The University of the Northwest, Sioux City, Iowa, was opened for instruction in September, 1890. It is located at Morningside, a suburb of Sioux City, and is reached by the elevated railway. The institution is under the fostering care of the Methodist Episcopal Church, but is free from sectarianism, and will be conducted on broad Christian principles. The following departments have been established: Preparatory department; college of liberal arts; college of commerce; college of didactics; college of law; conservatory of music, and college of medicine. The college of medicine will be opened in September, 1891.

Lake Charles College, incorporated under the Louisiana statutes, June 22, 1887, is located at Lake Charles, in southwestern Louisiana. The college, preparatory and academic departments were opened for instruction, October 1, 1890. The institution is open to both sexes. The home life of the college is after the "cottage plan," and separate cottages are provided for young ladies and gentlemen, each accommodating about thirty students. Each cottage is under the care of a matron.

Parker College, Winnebago City, Minn., was founded by the Free Baptists, and was first opened for instruction in September, 1888. The college has $100,000 worth of property, $65,000 of which is productive endowment.

Cotner University, Lincoln, Nebr., was first opened for instruction in 1889, under the name of Christian University, which was changed to its present name on the 1st of June, 1890. This institution was established by the Christian Church of Nebraska, and is under the presidency of David R. Dungan, A. M. The courses already established are collegiate preparatory, normal preparatory, special Biblical, and medical. Other courses will be established when needed.

Black Hills College, Hot Springs, S. Dak., was founded by the Black Hills Mission of the Methodist Episcopal Church, and opened for instruction on Thursday, September 11, 1890. The college building is constructed of gray sandstone. It is 54 feet wide, 74 feet long, and three stories high. The recitation halls are large, commodious, and well lighted. The campus is a gently rolled tract of land comprising 20 acres situated in the very center of the town.
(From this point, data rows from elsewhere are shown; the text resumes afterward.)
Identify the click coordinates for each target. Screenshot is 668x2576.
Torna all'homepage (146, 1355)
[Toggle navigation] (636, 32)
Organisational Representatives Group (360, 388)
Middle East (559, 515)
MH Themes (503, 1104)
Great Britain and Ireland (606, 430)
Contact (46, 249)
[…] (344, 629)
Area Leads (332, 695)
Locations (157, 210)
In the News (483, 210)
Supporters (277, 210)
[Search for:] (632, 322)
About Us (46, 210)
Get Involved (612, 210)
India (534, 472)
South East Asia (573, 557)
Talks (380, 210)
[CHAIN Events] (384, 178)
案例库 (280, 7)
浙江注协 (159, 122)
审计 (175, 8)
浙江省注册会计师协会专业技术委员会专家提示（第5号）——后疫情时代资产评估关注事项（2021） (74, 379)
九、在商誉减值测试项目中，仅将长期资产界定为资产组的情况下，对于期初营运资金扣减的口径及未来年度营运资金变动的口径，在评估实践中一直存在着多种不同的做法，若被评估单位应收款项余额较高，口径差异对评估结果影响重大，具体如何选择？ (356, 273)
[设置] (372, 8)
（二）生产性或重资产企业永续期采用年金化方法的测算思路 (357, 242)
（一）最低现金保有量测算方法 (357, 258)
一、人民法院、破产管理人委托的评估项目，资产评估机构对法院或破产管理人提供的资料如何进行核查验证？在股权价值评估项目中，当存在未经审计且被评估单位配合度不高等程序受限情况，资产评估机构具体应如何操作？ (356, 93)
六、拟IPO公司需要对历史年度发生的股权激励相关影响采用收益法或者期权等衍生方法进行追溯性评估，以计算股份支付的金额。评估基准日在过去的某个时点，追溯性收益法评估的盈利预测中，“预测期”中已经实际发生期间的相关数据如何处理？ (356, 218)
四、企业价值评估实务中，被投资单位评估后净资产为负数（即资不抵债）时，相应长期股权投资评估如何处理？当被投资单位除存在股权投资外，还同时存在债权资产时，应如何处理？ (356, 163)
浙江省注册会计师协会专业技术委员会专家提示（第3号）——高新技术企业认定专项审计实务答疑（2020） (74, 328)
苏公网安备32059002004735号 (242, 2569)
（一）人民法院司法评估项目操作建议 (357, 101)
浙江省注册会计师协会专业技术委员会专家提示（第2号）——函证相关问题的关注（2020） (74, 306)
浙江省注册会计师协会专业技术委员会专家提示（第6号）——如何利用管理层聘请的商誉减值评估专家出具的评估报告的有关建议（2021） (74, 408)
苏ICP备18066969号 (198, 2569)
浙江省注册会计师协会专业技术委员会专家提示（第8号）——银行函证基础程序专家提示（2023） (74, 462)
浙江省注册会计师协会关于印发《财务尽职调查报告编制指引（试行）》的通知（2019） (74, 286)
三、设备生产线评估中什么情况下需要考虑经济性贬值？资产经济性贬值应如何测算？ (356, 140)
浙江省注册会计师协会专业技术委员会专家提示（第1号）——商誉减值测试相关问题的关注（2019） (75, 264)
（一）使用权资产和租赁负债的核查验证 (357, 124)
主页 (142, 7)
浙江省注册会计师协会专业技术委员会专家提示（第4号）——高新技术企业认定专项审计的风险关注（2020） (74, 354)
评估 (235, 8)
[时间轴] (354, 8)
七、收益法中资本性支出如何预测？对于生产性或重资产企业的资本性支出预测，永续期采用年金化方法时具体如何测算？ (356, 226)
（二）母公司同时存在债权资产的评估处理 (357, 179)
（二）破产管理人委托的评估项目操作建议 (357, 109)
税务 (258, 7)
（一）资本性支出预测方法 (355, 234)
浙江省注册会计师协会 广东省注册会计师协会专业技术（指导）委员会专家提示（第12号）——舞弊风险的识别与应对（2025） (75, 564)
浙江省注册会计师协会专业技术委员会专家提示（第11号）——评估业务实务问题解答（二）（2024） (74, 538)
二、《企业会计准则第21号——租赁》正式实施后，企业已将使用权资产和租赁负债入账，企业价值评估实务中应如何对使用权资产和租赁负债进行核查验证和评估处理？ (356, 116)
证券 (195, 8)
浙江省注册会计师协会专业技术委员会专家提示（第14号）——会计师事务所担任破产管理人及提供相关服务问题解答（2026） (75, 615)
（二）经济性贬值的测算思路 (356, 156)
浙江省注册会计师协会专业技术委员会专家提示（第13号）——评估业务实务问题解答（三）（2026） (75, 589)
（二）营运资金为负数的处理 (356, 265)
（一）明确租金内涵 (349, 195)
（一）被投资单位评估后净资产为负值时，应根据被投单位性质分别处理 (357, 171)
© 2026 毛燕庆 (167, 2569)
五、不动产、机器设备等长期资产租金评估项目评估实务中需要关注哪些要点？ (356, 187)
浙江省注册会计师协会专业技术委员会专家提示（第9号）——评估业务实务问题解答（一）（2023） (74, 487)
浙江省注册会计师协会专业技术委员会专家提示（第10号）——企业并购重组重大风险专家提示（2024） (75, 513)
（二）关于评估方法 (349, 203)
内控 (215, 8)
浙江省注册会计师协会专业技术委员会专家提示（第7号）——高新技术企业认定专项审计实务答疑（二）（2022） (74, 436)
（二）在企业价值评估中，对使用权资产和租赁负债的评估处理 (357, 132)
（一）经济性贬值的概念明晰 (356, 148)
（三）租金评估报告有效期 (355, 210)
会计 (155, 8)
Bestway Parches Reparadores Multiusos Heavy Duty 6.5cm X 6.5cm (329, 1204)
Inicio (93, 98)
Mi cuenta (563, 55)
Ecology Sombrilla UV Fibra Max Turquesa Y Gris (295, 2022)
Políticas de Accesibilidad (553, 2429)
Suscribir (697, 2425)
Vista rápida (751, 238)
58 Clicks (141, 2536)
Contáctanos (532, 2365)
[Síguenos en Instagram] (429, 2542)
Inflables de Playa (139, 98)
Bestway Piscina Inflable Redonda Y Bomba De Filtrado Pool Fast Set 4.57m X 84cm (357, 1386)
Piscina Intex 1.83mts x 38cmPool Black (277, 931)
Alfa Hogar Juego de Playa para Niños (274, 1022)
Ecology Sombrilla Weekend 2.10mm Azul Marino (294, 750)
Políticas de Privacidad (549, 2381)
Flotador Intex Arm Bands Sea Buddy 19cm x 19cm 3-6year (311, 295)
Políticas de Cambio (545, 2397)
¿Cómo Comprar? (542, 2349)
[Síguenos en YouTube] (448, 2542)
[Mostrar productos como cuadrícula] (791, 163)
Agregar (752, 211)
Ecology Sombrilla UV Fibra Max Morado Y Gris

University of Chicago, Chicago, Ill.-One of the most generous benefactors to the cause of education is Mr. John D. Rockefeller, a prominent member of the Baptist church. When the Board of American Baptist Education Society, in May, 1889, decided to establish a well-equipped college in the city of Chicago, Mr. Rockefeller made a subscription of $600,000 towards the purpose, which sum was increased during the succeeding year by about $600,000 more in subscriptions, representing more than two thousand persons. Three months after the completion of this subscription, Mr. Rockefeller made an additional proffer of $1,000,000. The following are the formal terms in which these subscriptions were made:

MAY 15, 1889.

Rev. FRED. T. GATES, Corresponding Secretary

My DEAR SIR: I will contribute $600,000 toward an endowment fund for a college to be established at Chicago, the income only of which may be used for current expenses, but not for land, buildings, or repairs, providing $400,000 more is pledged by good and responsible parties, satisfactory to the Board of the American Baptist Education Society and myself, on or before June 1, 1890, said $400,000, or as much of it as shall be required, to be used for the purpose of purchasing land and erecting buildings, the remainder of the same to be added to the above $600,000 as endowment.

I will pay the same to the American Baptist Education Society in five years, beginning within ninety days after completion of the subscription as above and pay 5 per cent each ninety days thereafter until all is paid; providing not less than a proportionate amount is so paid by the other subscribers to the $400,000; otherwise this pledge to be null and void.